Heyes, the brains of the Devil's Hole Gang, falls in disfavor with fellow members. Deciding to give up their life of crime, he and Curry learn of an amnesty program founded by the territorial governor. Through an old acquaintance, Sheriff Lom Trevors (James Drury in the pilot, alternately Mike Road and John Russell in the series), they contact the governor, who is unsure of how voters will react if he extends leniency to Heyes and Curry. He ultimately strikes a deal to grant them amnesty for their past crimes, with the stipulations that they must not discuss the agreement with anyone and that they will officially still be wanted men until such time as the governor decides that they deserve full clemency.

The cousins reluctantly accept the deal, but find life as law-abiding citizens to be more difficult than expected. Now calling themselves Joshua Smith and Thaddeus Jones, they find themselves tangling with lawmen, bounty hunters, operatives of the Bannerman Detective Agency (a fictional alias for the Pinkerton Detective Agency), and other nefarious figures. They are forced to rely on Heyes' silver tongue, Curry's fast draw, and occasionally a little help from friends on both sides of the law.

Cast and characters
Heyes was deemed "cunning," with Curry "gunning." Heyes/Smith was considered the brains of the duo and an excellent poker player. Curry/Jones was the master gun hand and the brawn. Usually, Heyes figured out ways to make money and save the twosome from precarious situations. Starting with "The Man Who Broke the Bank at Red Gap" (season two, episode 16), a slightly revamped introduction partially explained why the renowned duo did not split to evade capture—they were cousins. Roger Davis' original theme voiceover referred to the characters as "latter-day Robin Hoods." The new introduction replaced that description with the phrase "Kansas cousins." It remained so after Ralph Story reworked the introduction, once Davis assumed the Heyes role. After Davis took over as Heyes, his distinctive voice could no longer be used in the theme introduction. Ralph Story was brought in to provide narration for the series (he, rather than Davis, had done so in the pilot).

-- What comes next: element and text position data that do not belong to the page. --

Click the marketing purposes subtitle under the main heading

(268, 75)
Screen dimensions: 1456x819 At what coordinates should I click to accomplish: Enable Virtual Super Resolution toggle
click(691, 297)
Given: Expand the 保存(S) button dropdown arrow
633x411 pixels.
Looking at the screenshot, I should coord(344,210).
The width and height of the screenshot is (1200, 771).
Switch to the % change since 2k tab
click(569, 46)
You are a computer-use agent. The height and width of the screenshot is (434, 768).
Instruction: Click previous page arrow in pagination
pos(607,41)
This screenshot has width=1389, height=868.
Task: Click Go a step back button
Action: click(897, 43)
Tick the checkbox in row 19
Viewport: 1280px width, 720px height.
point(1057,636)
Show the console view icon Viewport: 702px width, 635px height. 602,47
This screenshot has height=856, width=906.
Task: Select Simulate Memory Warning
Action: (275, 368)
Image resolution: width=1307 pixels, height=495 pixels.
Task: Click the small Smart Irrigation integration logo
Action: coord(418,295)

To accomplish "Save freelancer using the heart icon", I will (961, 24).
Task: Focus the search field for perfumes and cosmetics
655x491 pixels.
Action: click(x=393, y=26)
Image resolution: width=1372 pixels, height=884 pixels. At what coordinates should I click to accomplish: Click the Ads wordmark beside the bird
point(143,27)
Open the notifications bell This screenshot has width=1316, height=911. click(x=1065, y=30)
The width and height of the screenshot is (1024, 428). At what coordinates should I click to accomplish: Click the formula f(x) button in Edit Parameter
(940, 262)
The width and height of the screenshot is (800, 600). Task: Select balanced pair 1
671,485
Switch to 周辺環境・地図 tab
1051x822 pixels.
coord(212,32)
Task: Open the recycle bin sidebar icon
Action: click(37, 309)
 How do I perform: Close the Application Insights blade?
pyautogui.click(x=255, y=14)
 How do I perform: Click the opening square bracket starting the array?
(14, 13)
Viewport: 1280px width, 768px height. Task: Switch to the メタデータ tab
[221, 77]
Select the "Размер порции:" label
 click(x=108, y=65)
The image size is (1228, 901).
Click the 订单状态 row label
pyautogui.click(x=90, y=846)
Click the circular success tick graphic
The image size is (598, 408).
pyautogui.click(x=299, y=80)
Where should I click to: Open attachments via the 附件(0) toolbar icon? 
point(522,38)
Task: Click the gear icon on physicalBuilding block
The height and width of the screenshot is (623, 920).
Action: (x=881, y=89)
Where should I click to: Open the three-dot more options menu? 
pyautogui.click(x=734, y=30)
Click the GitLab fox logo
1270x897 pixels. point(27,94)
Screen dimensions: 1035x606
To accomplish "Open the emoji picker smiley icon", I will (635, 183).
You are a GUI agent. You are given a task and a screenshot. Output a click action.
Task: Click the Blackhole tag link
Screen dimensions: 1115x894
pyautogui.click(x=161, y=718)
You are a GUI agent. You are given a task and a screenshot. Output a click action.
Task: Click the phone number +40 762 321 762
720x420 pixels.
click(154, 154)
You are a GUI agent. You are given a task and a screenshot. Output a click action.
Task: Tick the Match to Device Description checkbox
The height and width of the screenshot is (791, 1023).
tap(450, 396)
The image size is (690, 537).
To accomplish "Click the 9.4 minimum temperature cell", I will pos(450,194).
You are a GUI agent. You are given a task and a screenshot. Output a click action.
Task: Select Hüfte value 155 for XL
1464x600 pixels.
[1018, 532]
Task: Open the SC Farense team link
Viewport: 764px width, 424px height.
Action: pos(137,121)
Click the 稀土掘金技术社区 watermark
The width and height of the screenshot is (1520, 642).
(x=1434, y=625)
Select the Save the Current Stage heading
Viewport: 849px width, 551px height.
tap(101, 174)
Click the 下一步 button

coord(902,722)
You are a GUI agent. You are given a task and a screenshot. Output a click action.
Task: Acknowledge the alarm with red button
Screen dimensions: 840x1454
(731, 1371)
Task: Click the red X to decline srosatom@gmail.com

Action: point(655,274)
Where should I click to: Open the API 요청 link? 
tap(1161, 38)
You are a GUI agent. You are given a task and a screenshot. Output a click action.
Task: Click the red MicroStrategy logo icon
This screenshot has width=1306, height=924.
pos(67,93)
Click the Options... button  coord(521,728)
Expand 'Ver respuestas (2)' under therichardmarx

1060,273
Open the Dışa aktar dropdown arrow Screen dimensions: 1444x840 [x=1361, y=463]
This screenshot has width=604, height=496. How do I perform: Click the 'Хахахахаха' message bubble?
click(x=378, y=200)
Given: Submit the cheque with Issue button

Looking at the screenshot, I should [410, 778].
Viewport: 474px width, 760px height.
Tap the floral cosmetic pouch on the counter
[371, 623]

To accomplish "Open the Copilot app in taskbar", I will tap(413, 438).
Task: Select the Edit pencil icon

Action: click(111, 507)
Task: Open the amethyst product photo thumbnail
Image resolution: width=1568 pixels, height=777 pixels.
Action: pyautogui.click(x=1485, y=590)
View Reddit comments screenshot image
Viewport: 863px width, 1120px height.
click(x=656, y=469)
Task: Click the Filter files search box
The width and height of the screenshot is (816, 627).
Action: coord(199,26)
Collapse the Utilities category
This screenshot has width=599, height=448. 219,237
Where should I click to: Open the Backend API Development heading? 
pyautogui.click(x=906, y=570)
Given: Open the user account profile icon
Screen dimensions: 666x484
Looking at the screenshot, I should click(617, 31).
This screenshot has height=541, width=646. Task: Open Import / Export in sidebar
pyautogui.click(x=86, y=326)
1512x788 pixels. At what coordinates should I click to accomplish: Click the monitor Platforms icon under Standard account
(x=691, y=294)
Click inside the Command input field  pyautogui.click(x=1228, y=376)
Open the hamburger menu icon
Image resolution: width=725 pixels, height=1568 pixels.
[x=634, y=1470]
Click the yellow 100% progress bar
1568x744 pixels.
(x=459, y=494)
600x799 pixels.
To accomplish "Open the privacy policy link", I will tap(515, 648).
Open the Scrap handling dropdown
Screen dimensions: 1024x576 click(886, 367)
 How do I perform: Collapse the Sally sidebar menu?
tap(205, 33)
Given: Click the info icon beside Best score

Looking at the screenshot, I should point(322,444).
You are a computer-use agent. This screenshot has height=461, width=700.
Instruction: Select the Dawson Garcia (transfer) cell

When the cousins were children, all four of their parents were slaughtered during the "border wars" just before the Civil War (q.v. Kansas-Missouri Border War) ("The Men That Corrupted Hadleyburg", season two, episode 17). In "The Man Who Broke the Bank at Red Gap," Heyes remarks, "My cousin and I are not Hannibal Heyes and Kid Curry." Curry also speaks of their "sage old grandfather." In the first episode with Davis, "The Biggest Game in the West" (season two, episode 19), Heyes shouts to Curry: "Yes sir! Cousin, you're all right!" In the episode "Don't Get Mad, Get Even," Curry and Heyes both make reference to their Irish grandfather Curry.

Recurring characters include:
Kyle Murtry (Dennis Fimple) and Wheat Carlson (Earl Holliman), members of the Devil's Hole Gang, formerly led by Heyes and Curry.
Harry Briscoe (J. D. Cannon) is a Bannerman detective who occasionally finds himself on the wrong side of the law.
Patrick "Big Mac" McCreedy (Burl Ives) and Señor Nestor Armendariz (Cesar Romero) are two ranchers on opposite sides of the U.S.-Mexico border/Rio Grande waging a feud over a valuable bust which represents land that had been owned by Armendariz until the river temporarily switched course, moving the border with it, allowing MacCreedy to sell the land. Heyes and Curry get stuck in the middle.
Clementine "Clem" Hale (Sally Field) is an old friend who has no problem with blackmailing the reformed outlaws when necessary. Field had appeared in only one episode before Duel's death, and she could not return due to being pregnant with her second child. Several scripts intended for her were rewritten to feature Georgette "George" Sinclair, who was played by Michele Lee. In the third season, Field did appear as Clem one last time, doing love scenes with former Flying Nun co-star Alejandro Rey.
Soapy Saunders (Sam Jaffe) and Silky O'Sullivan (Walter Brennan) are retired confidence men on whom the boys call when in need of a large sum of cash and a good con to get them out of trouble.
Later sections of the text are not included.